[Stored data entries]
------------

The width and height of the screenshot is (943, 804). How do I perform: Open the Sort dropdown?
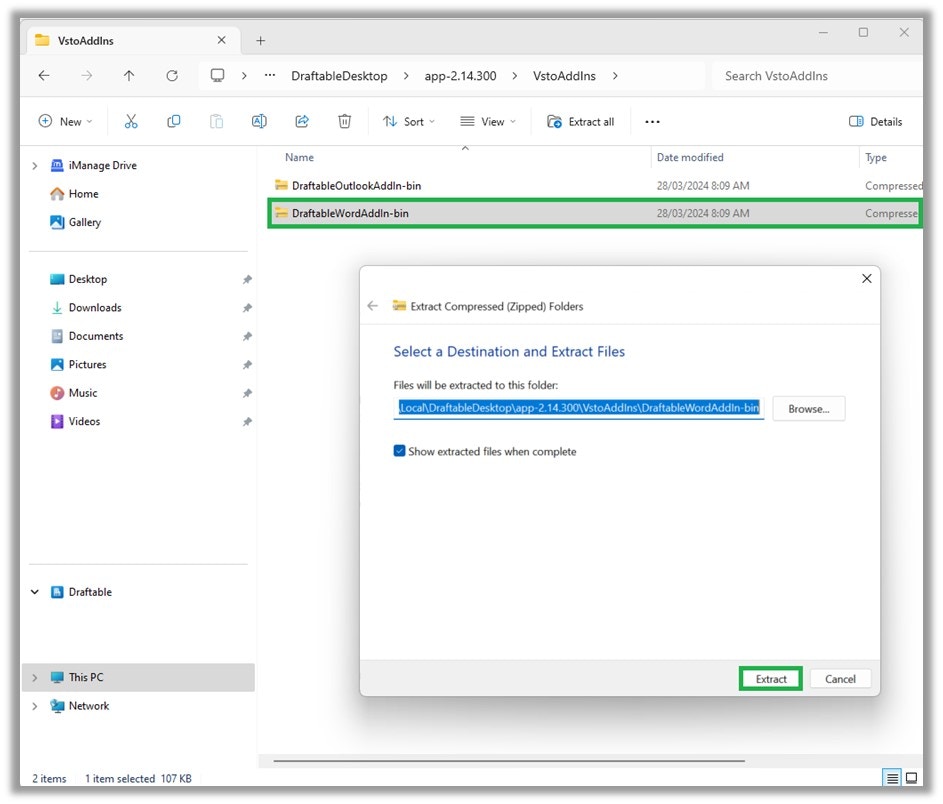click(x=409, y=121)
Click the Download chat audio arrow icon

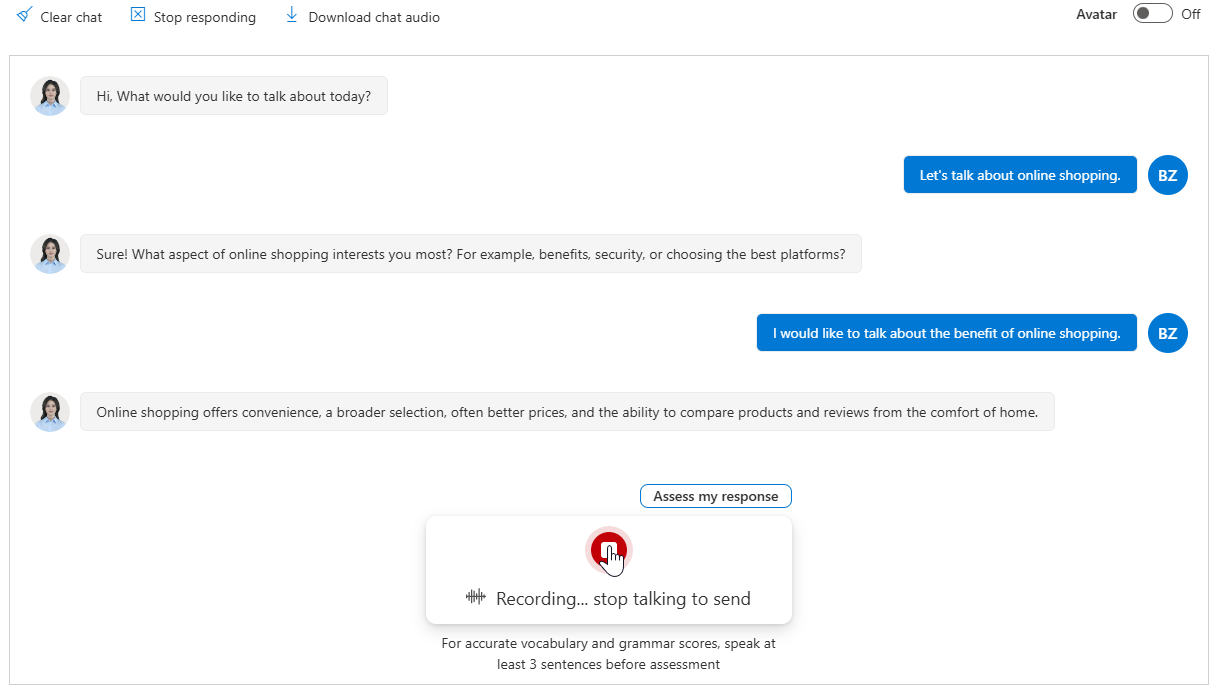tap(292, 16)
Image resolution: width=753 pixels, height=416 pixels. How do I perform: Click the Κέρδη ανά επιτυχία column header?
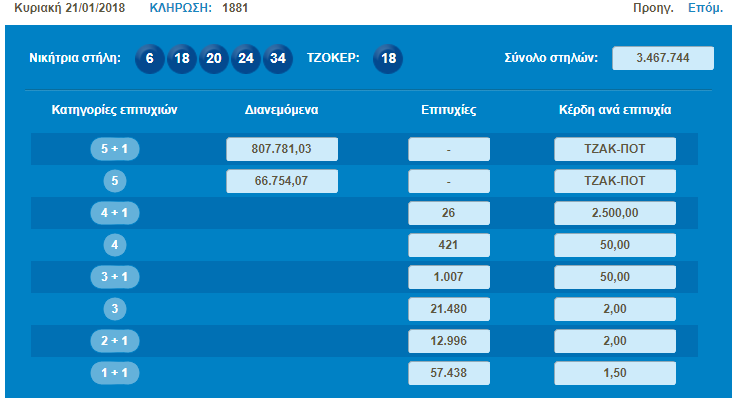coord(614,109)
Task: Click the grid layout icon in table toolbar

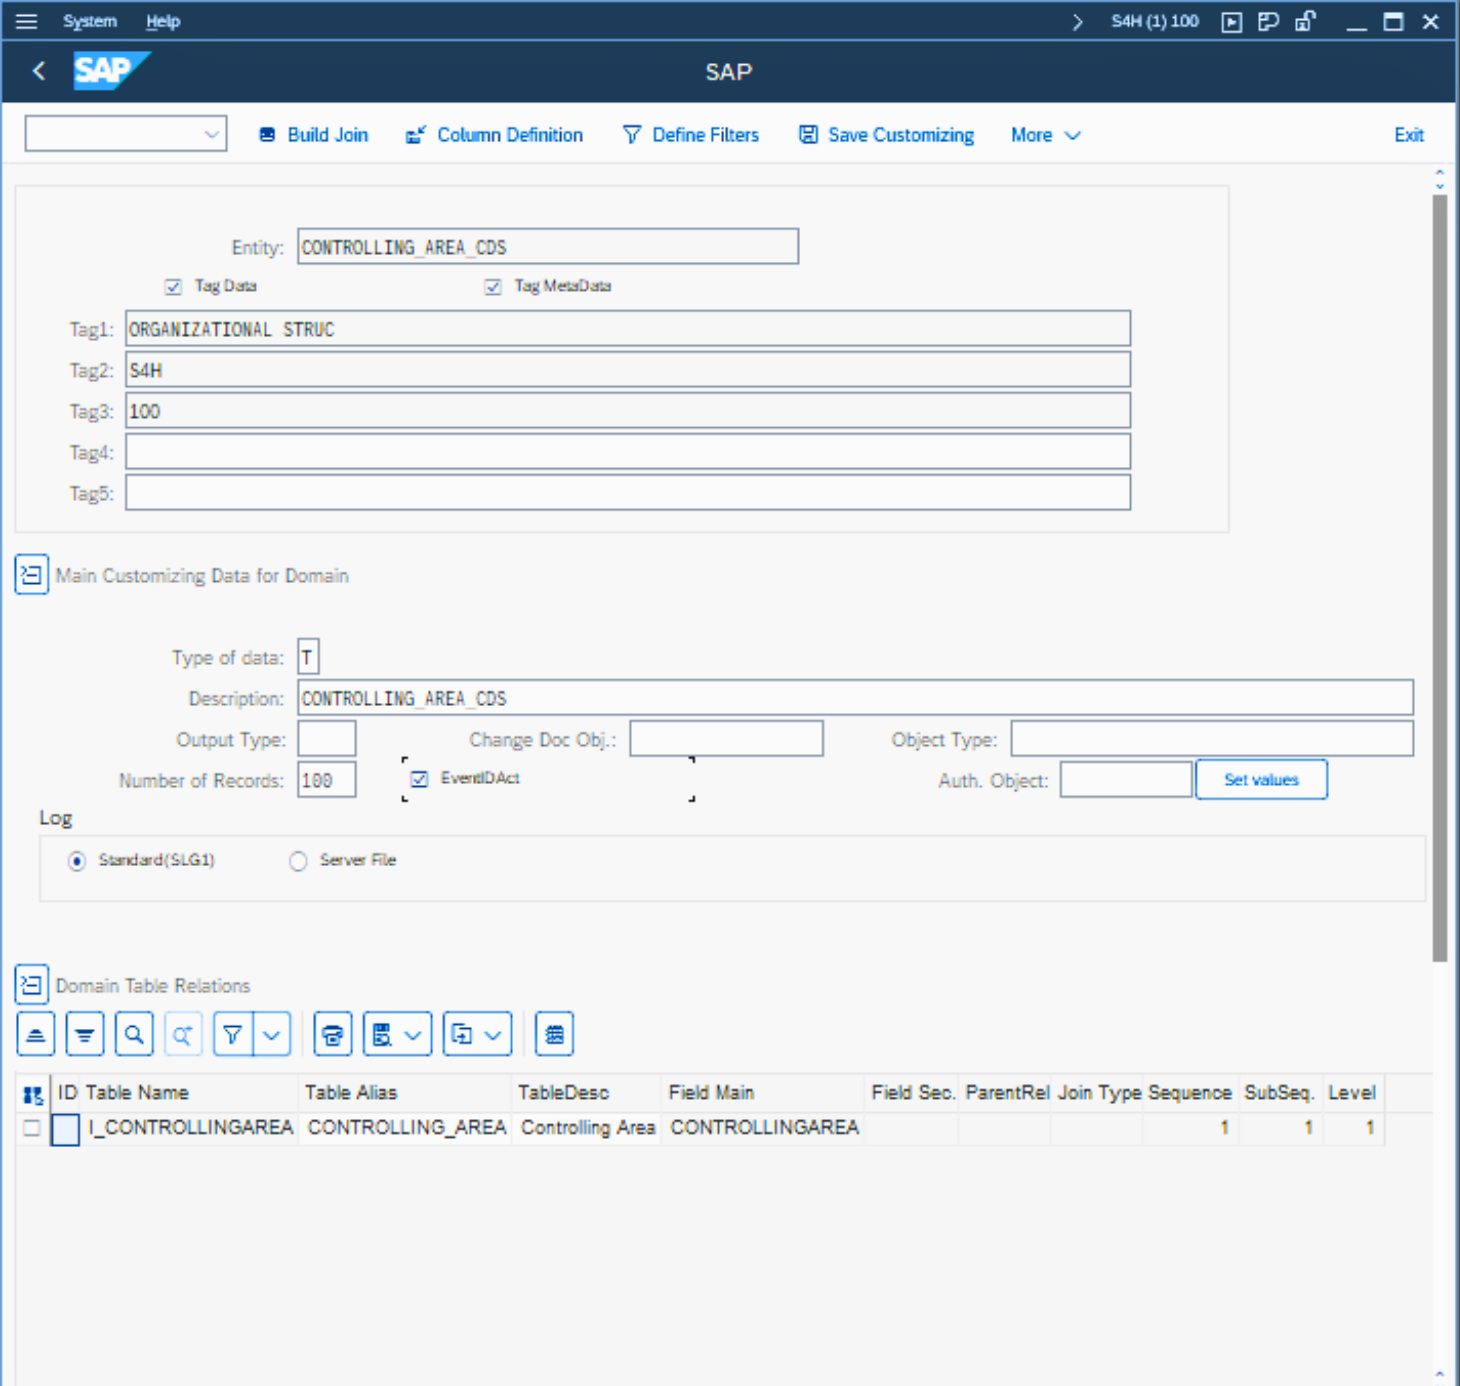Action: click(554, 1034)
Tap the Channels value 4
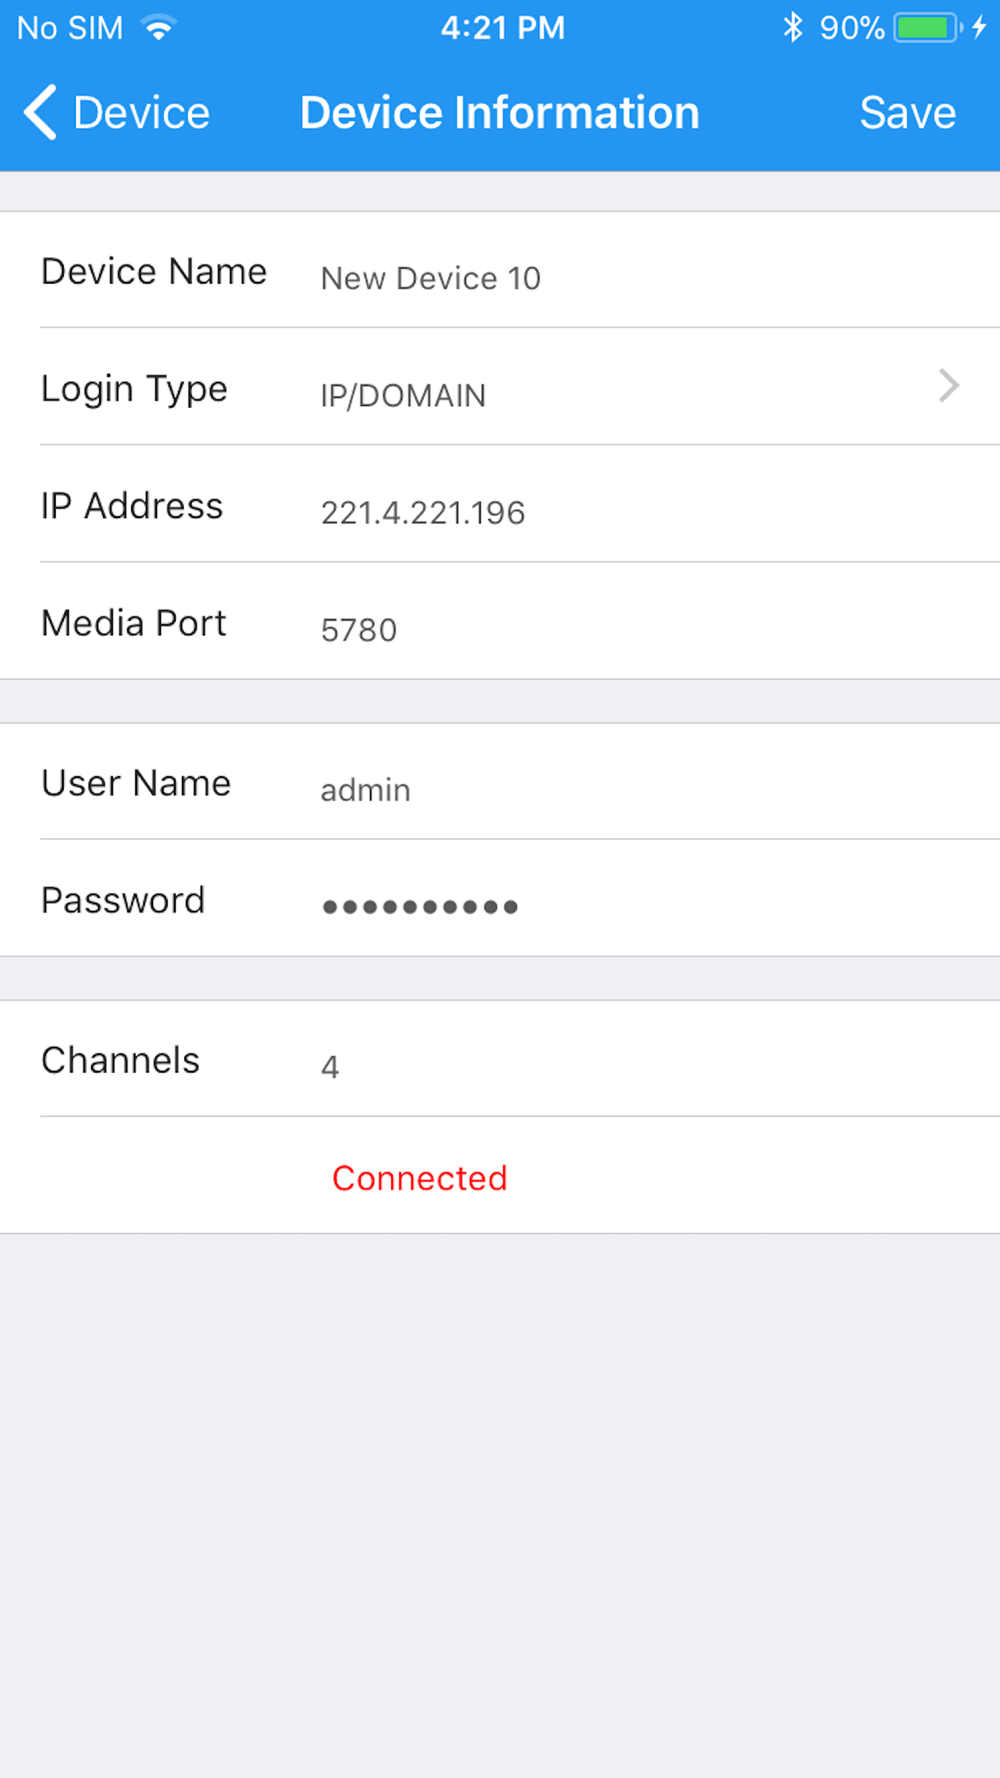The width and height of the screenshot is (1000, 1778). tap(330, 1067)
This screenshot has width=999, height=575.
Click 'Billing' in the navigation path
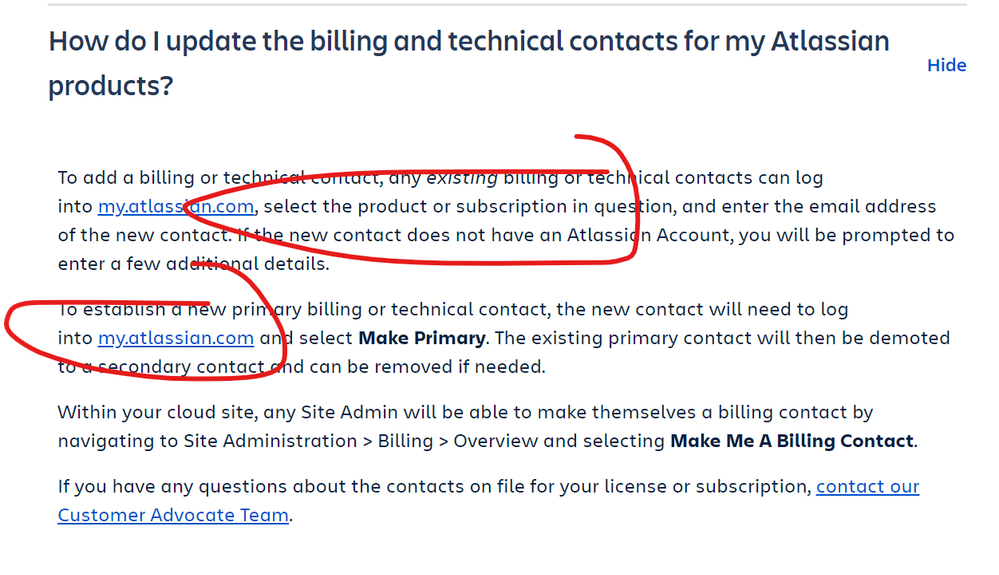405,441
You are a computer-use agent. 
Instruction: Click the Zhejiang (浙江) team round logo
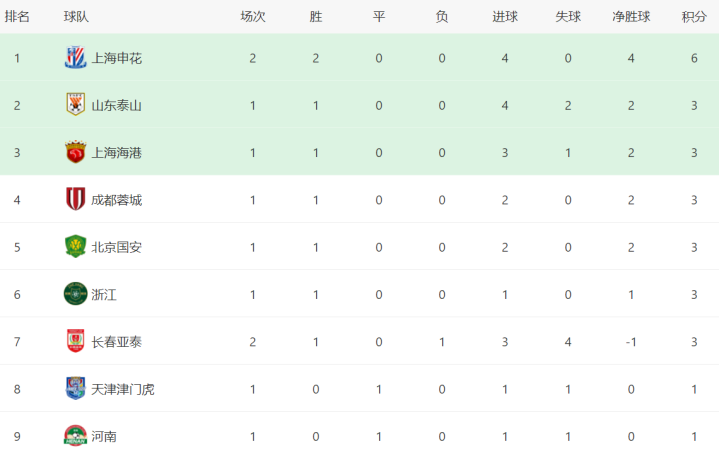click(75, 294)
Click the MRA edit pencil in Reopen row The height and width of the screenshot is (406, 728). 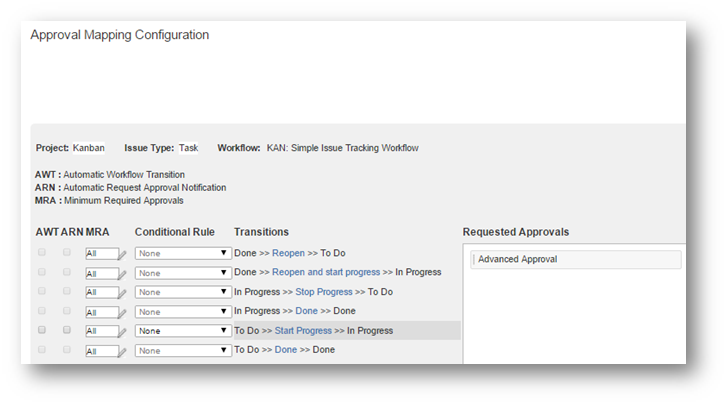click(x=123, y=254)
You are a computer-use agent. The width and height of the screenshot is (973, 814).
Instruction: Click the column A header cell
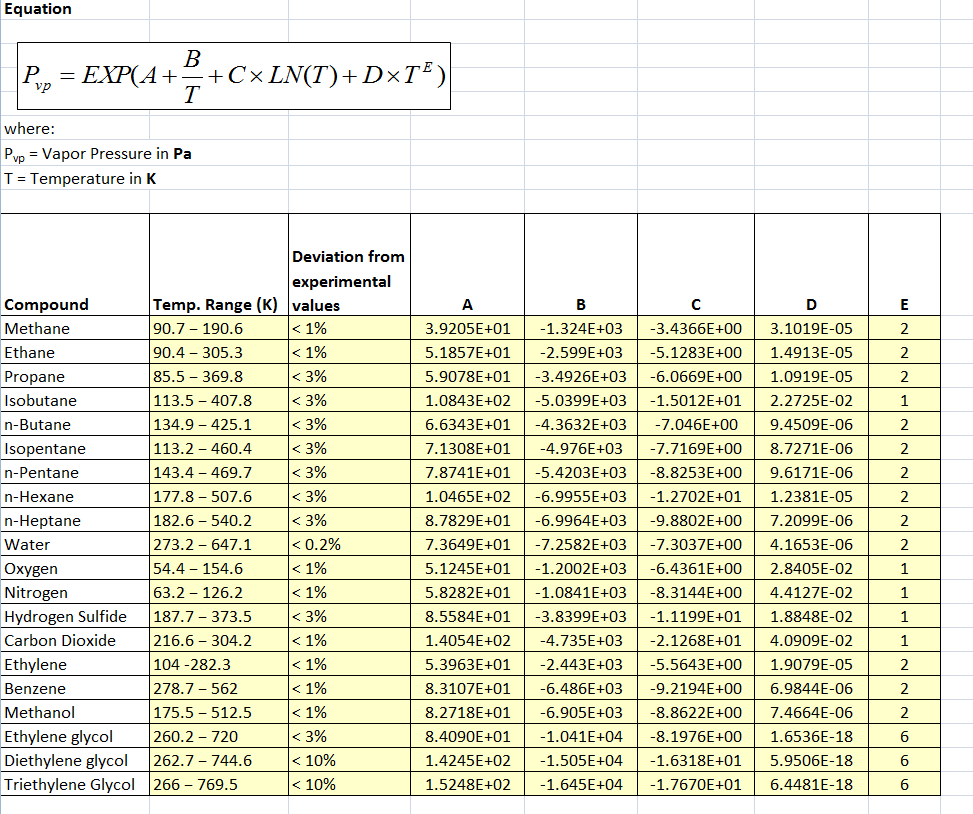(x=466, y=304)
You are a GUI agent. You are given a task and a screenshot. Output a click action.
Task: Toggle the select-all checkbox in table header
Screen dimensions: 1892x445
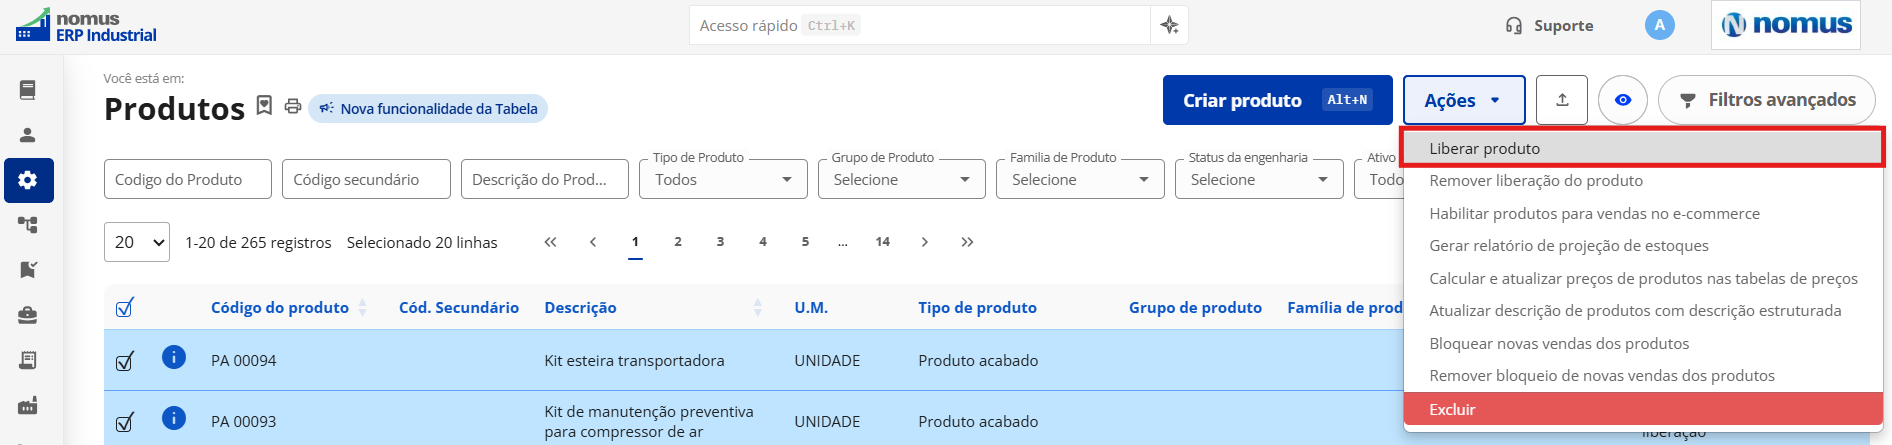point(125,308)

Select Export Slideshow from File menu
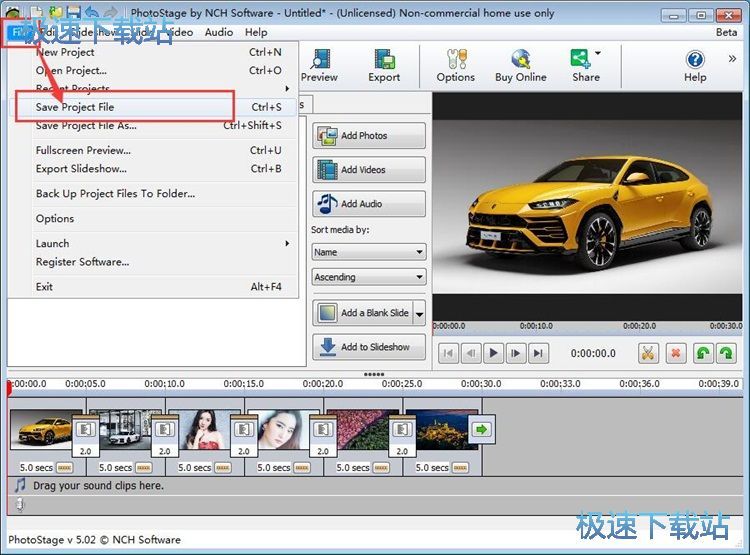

------------

WHAT YOU HAVE TO DO: How many of the lines above contain the word "computer"? Give the number alone.

ANSWER AREA: 2